At an NGO health workers meeting in Gujarat, I was an observer to an interaction between the local dais/health workers and the head of the health program as well as an outside resource person--a doctor and health activist of long standing. The meeting was called in order to monitor the progress of an effort to build the skills of the dais to help women chart their menstrual cycles--and enable them to practice ‘natural family planning’. Becoming aware of the time of ovulation would help them practice birth control without invasive methods--was the idea. The non-literate dais had been provided calendar-charts to fill in with signs, one for each woman’s menstrual cycle.
However, much to my amazement, they used the solar, rather than the lunar calendar format. There was total confusion (which may have existed anyway) but the whole process would have been more effective had a lunar calendar been used for reckoning, as it is closer to the 28 day menstrual cycle, and the ritual festivals observed in the area follow lunar, rather than solar months. When I enquired as to how the NGO leaders decided to use the solar calendar, they said that they left the decision to the dais and village women and they voted to use the solar--the one that they knew the NGO followed!
More recently I attended a national women’s health meeting in Delhi. During one presentation made by a women’s health NGO on their work with adolescents, the speaker said that they had taught young women to hang their menstrual cloths out to dry in the sun after washing them. She self-righteously stated that one mother even beat her daughter for putting her cloth outside (in view of others). The subtext of the presentation being “These backwards and violent mothers—we must save poor adolescents from them! During the discussion period I raised my hand and voiced my concern that NGOs should not intervene in personal bodily practices in a manner which would lead a mother to react so vehemently to her daughter’s behavior and I questioned whether the activists had investigated the mother’s reasoning and cultural assumptions. I received no answer but afterwards, in private, other participants expressed their appreciation of my speaking out.
At issue here is the dominance of modernist biomedicine in the policies and programs of health policymakers (be they global--WHO, Unicef, UNFPA etc, national and even local feminist and NGO groups. Their ‘delivery of services’ and ‘training’ approaches to health generally, and women’s ‘reproductive health’, specifically, operate in complete ignorance of the epistemological and ontological foundations of indigenous body culture and health traditions. In South Asia one might even say ‘civilizational’ body knowledge and practice.

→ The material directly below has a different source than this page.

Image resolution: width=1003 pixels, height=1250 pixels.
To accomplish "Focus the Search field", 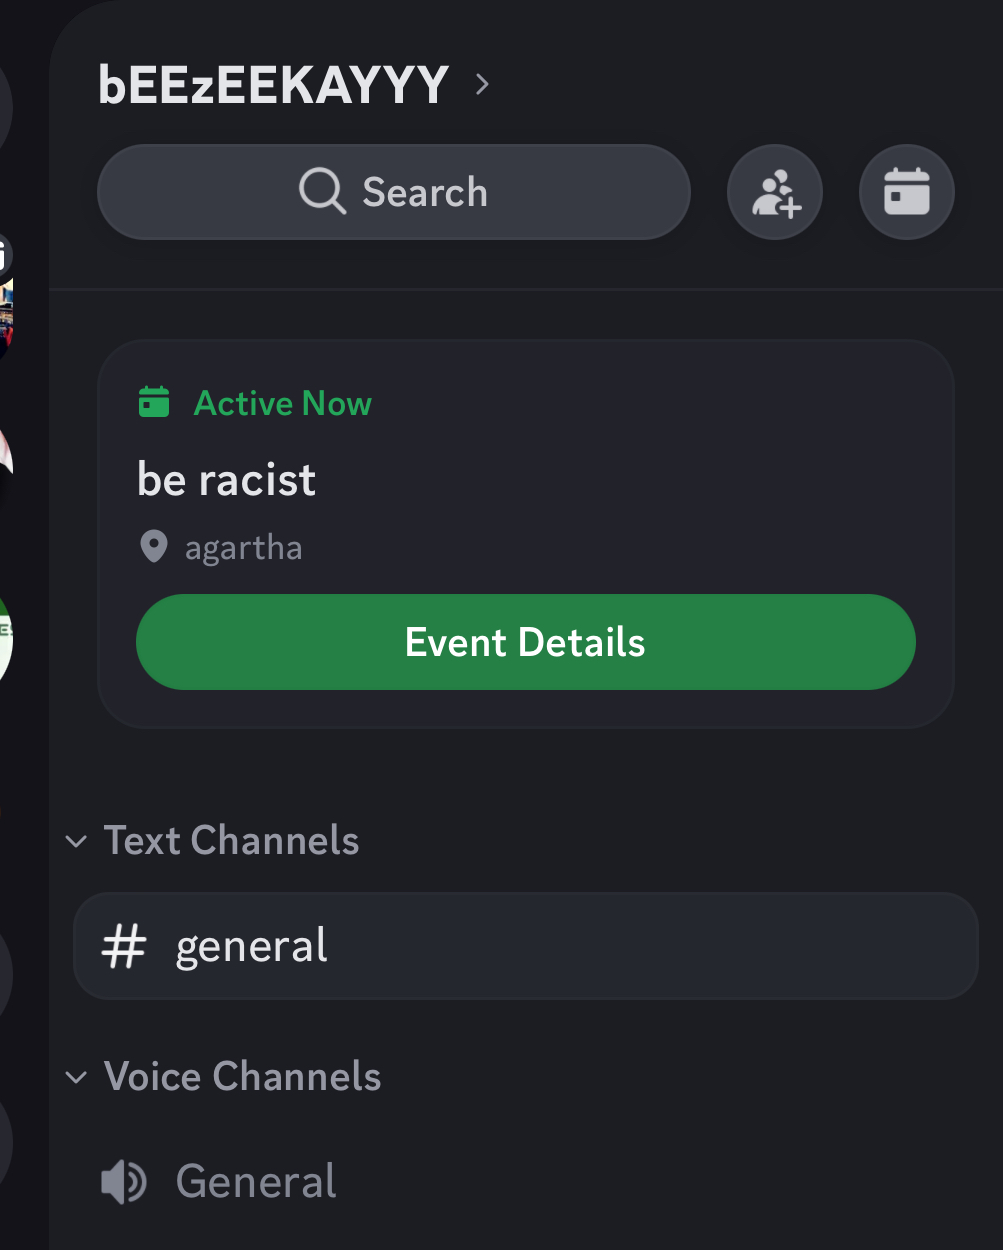I will pyautogui.click(x=394, y=192).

I have paid attention to indigenous Indian understandings, imaging and practical handling of menstruation and birth and the visions of the world and cosmos upon which they are based for many years. While studying theology with the Jesuits at
Institute of Religious Studies in Delhi, I wrote a paper, “The Mythic Origins of the Menstrual Taboo in the Rig Veda,” (later published both in
Economic and Political Weekly
, Vol. XXIX, No 43, 22 October 1994) The paper used feminist protests against the use of Depo-Provera and other injections and implants of hormonal contraceptives as a starting point—because these drugs interfere drastically with the rhythm and nature of a woman’s menstrual cycle. I investigated the narrative of Indra slaying Vritra as an explanatory mechanism for indigenous meanings and directives regarding menstrual blood and menstrual time. And I have continued to pursue these topics intellectually as well as practically with NGOs and what I call health and development wallahs.
Menstrual bleeding, although often signified in terms of ‘pollution’, ‘traditionally’ marked the cyclicity of nature (Sanskrit
) and is simultaneous with seasonality and fertility. The fertile capacity of women is conflated with that of the earth (and of the Devi, although that is not my concern here) and in women’s ritual enactments this cyclicity is often honored and I would argue even sacralized. Priestly notions of pollution fade into the background when one listens to the dais and their notions of ‘
’ – which I will develop below -- and the ‘sin’ of cutting the umbilical cord. In a MATRIKA produced documentary film “Born at Home” the filmmaker interviews an elderly Rajasthani dai, Rukma Dadi, who laughs as she relates that some say it is a ‘great paap’ to cut the cord. She confidently dismisses society-at-large in their categories of sin and pollution and purity (so ardently amplified in early Indological writings). This confidence was shared by the elderly dais with whom we interacted during our MATRIKA project. Dai work is ‘
seva ka kam
’ or, as one Punjabi
(God) is the doer, the hands are mine.” We attempted, through this field level research to document and conceptually interpret their imaging of body and world.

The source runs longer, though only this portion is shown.